Women in the Law
Myth of Difficult Female Lawyer Bosses May Relate to Brain Wiring, Assistant-at-Law Says
Posted Feb 8, 2011 7:59 AM CST
By Debra Cassens Weiss
Do women lawyers make more difficult bosses than male lawyers?
There is a myth of cranky female lawyers, according to a legal secretary who identifies herself as the “Assistant-at-Law,” and it may relate to brain wiring and female relationships.
Writing for Texas Lawyer, the Assistant-at-Law lays out her theories. “Women attorneys can seem more difficult than males because of the different way women's brains work,” she writes. “A woman is wired to seek symbiotic relationships with the people around her, especially other women. Evolutionary psychology finds the origin of this tendency in prehistory, when the women of a village or clan worked together to grow or gather food, and child-rearing was a collective effort.
“Men, on the other hand, tend not to conflate work and personal relationships. They cooperate to get the job done and then move on. They benefit from work friendships, but it does not trouble them deeply if such friendships do not form. But for a woman, the failure to build a warm rapport with the co-worker she depends upon most can have a chilling effect on her overall demeanor.”
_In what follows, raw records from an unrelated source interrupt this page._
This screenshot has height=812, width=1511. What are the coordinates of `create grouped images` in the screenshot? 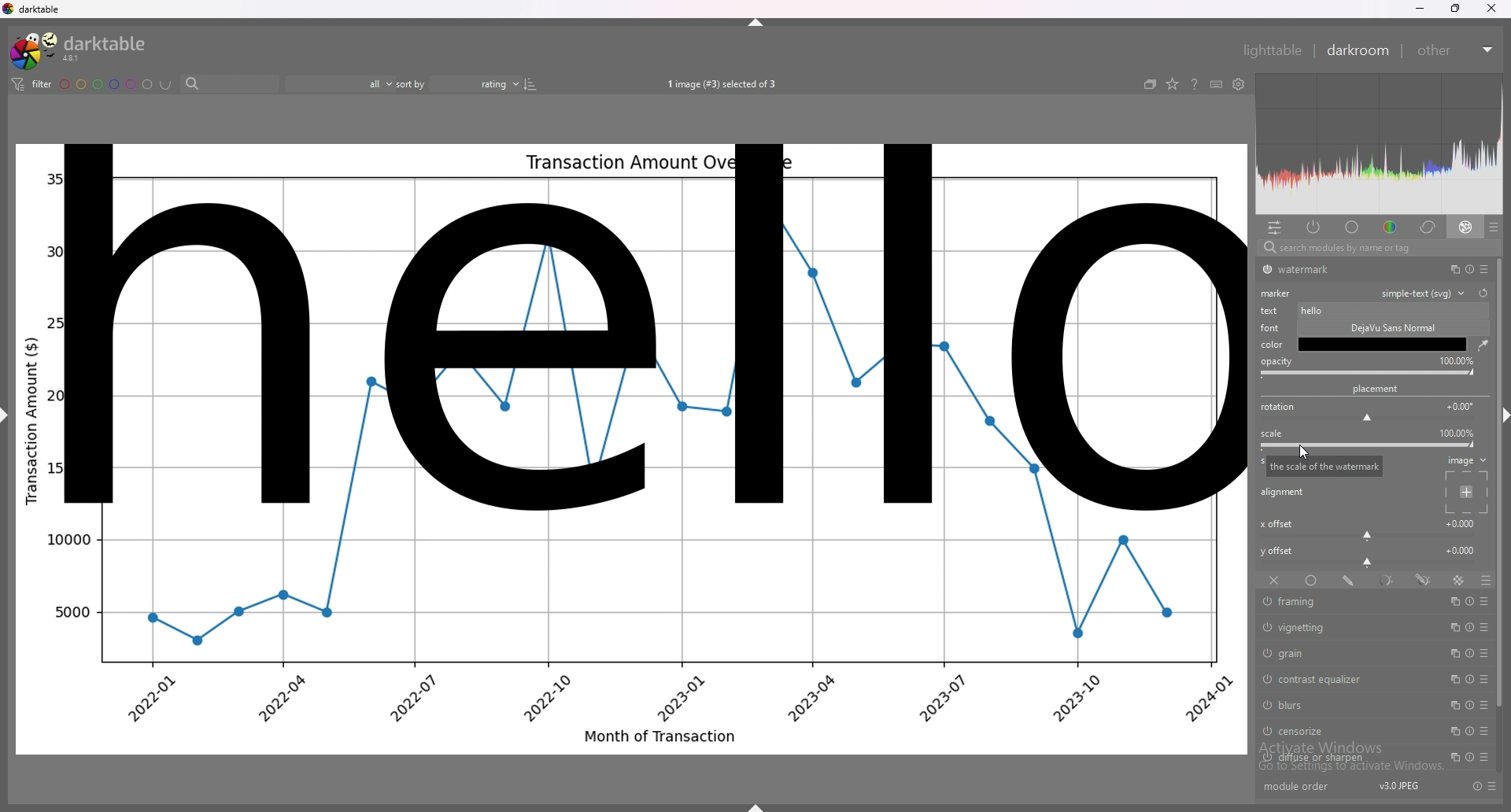 It's located at (1151, 84).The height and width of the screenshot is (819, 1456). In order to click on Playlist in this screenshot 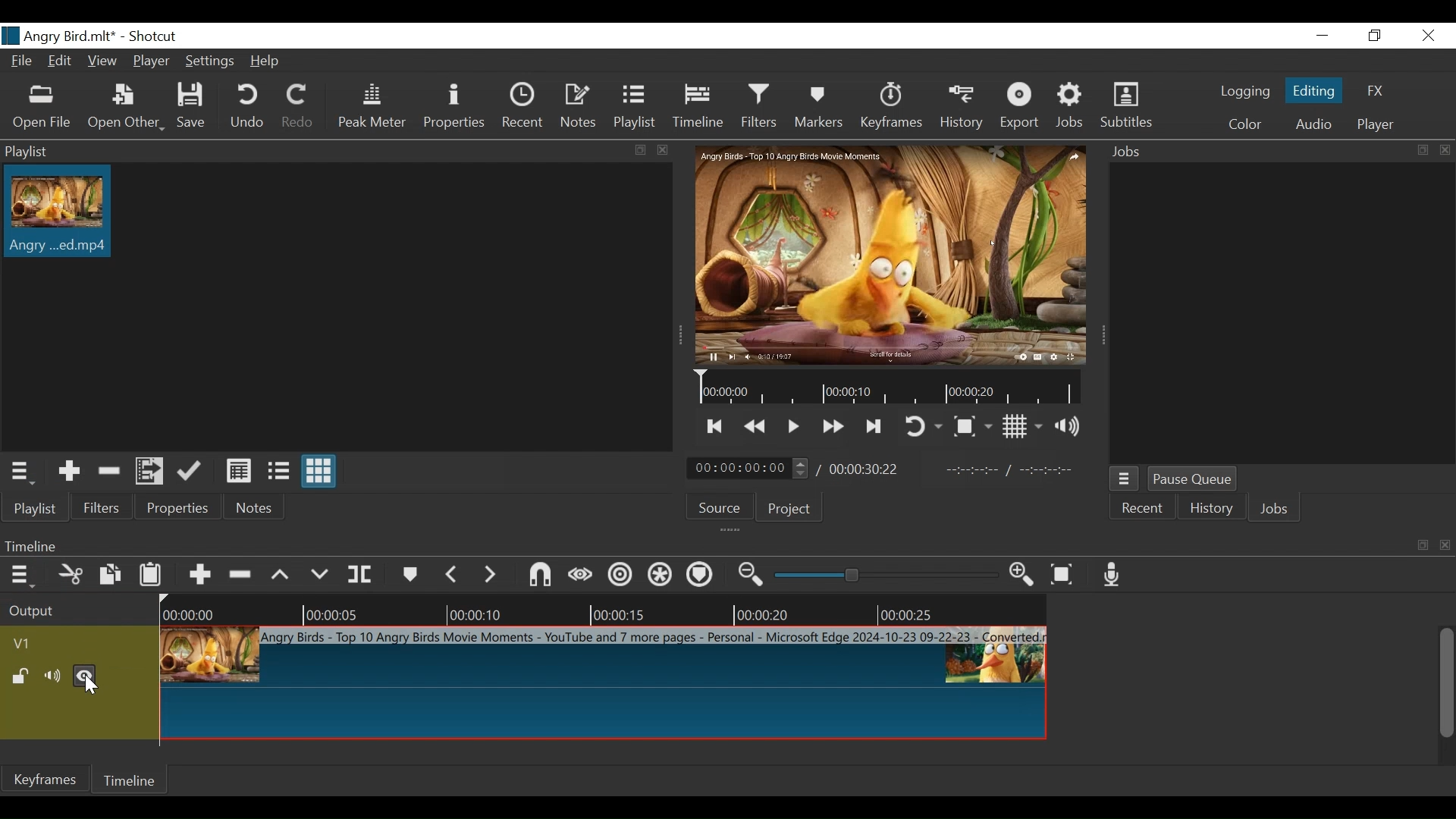, I will do `click(638, 108)`.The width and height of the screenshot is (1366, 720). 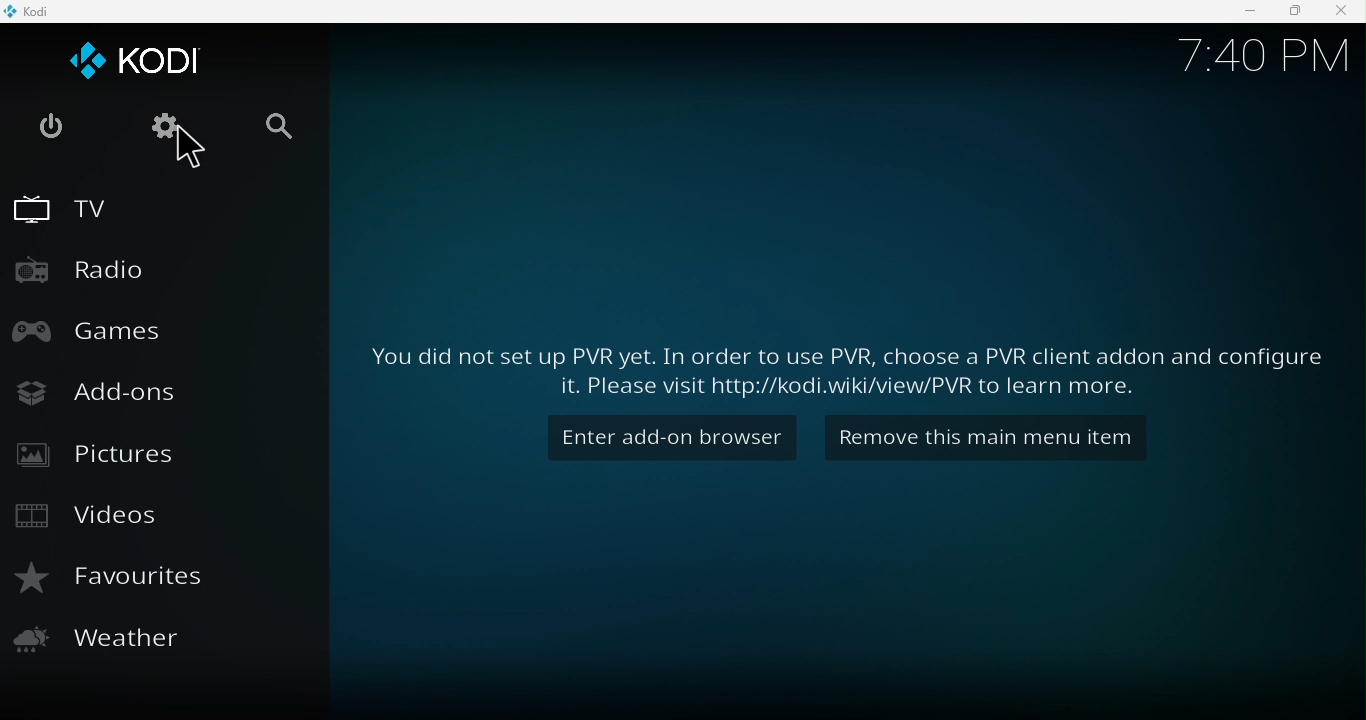 What do you see at coordinates (668, 437) in the screenshot?
I see `Enter add-on browser` at bounding box center [668, 437].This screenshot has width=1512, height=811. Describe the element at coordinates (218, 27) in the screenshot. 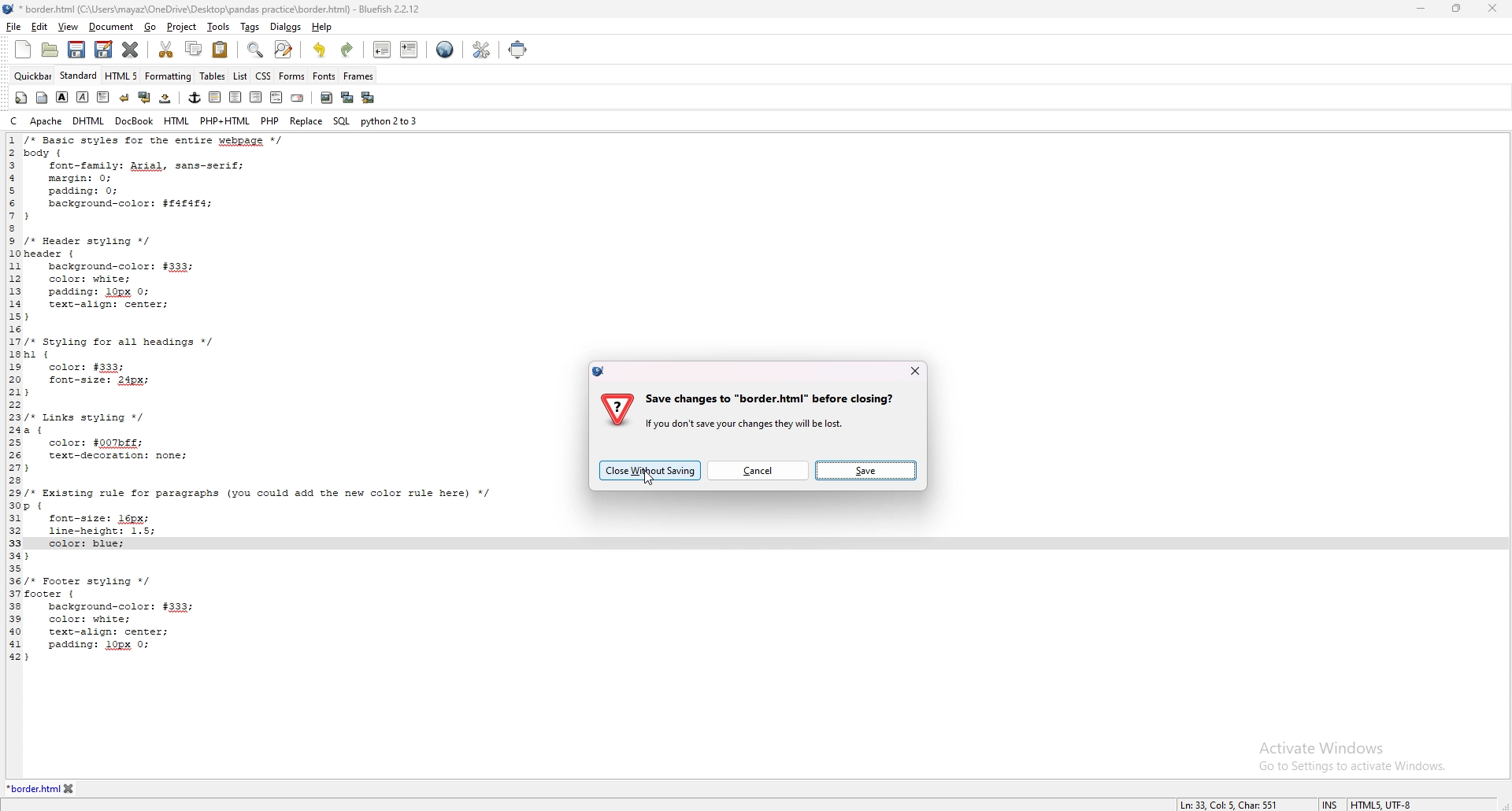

“Ancient competitiveness” may cause women lawyers to view their female assistants as inferior or a territorial threat, the Assistant-at-Law says. The female assistant, on the other hand, may be jealous of her female boss’s position.
“This competitive dynamic may also help explain the double standard in which a cranky male lawyer scarcely merits a remark, while a woman who behaves the same way is derided as just another nasty woman lawyer,” the column says. “Male bosses do not arouse the same type of resentment in female assistants because a woman's competitive drive is directed primarily at other women.”